**Records for the task**
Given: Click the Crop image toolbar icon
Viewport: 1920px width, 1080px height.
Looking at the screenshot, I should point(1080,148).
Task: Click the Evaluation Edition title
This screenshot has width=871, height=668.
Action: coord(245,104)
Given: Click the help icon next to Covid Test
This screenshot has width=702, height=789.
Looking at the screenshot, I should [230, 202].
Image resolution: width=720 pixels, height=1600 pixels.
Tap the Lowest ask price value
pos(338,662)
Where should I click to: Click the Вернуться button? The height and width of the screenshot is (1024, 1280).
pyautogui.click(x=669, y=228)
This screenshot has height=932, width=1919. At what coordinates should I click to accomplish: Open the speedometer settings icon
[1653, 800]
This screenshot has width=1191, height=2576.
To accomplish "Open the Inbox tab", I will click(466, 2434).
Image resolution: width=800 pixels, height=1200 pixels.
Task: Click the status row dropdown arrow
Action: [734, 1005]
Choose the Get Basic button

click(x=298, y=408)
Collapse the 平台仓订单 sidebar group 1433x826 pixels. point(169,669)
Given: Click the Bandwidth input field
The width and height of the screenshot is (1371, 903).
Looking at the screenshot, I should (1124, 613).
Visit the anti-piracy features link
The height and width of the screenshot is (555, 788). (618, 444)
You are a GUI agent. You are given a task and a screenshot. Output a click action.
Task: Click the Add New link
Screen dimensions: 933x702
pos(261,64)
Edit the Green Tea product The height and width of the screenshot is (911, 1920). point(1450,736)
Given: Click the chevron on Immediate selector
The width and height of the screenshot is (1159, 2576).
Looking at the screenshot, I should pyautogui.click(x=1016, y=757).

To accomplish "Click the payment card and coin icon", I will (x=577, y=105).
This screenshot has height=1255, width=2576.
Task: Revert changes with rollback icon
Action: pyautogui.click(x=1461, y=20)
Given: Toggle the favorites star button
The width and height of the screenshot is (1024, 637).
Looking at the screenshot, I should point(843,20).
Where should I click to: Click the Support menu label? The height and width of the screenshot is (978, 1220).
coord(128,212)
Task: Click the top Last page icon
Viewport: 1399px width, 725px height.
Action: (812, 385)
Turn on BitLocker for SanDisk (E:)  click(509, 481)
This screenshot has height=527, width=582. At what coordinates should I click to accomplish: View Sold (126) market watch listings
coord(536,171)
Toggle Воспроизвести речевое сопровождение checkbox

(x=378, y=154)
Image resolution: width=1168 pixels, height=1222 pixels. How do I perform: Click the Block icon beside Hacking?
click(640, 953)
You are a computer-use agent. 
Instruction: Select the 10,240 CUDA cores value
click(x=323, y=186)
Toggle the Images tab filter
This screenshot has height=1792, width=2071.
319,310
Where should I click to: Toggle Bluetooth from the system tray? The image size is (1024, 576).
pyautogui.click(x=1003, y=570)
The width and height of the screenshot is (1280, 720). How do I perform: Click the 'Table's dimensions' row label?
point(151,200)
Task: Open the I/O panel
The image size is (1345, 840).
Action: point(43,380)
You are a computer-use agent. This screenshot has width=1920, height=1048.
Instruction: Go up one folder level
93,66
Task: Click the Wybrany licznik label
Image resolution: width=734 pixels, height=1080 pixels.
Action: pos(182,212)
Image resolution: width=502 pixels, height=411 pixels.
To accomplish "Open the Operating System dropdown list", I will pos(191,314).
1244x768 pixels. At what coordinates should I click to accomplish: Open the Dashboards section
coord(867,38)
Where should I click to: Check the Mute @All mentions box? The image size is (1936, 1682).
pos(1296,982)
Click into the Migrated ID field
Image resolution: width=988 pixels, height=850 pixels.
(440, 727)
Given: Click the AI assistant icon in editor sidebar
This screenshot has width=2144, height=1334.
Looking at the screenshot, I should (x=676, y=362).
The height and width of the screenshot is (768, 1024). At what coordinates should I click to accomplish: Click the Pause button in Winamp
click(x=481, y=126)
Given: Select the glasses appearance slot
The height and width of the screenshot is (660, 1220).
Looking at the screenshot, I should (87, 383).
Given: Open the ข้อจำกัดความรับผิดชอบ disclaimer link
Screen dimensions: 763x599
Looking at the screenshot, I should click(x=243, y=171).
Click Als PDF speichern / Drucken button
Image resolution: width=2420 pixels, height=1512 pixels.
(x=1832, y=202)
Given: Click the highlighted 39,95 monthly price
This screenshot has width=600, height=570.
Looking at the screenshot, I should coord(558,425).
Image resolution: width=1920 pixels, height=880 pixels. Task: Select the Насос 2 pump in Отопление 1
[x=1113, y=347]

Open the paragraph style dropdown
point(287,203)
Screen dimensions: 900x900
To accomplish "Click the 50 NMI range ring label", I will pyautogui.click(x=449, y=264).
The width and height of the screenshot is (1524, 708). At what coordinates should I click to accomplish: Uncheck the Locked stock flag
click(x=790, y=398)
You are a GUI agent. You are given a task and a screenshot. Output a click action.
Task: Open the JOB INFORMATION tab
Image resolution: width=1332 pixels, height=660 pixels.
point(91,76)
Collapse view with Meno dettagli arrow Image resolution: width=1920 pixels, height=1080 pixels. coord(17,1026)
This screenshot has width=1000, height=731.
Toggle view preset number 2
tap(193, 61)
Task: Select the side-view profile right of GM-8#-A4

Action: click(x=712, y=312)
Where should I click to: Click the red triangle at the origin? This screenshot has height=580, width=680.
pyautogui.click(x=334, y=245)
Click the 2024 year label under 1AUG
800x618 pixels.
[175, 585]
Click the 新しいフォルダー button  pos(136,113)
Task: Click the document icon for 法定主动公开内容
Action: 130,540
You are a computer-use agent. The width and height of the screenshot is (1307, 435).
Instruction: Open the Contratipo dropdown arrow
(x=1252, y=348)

**Problem statement**
Copy the records from the line that contains "This screenshot has height=932, width=1919." through the line that contains "[1653, 800]", both lines included, exactly as they appear.

**Written reply**
This screenshot has height=932, width=1919. At what coordinates should I click to accomplish: Open the speedometer settings icon
[1653, 800]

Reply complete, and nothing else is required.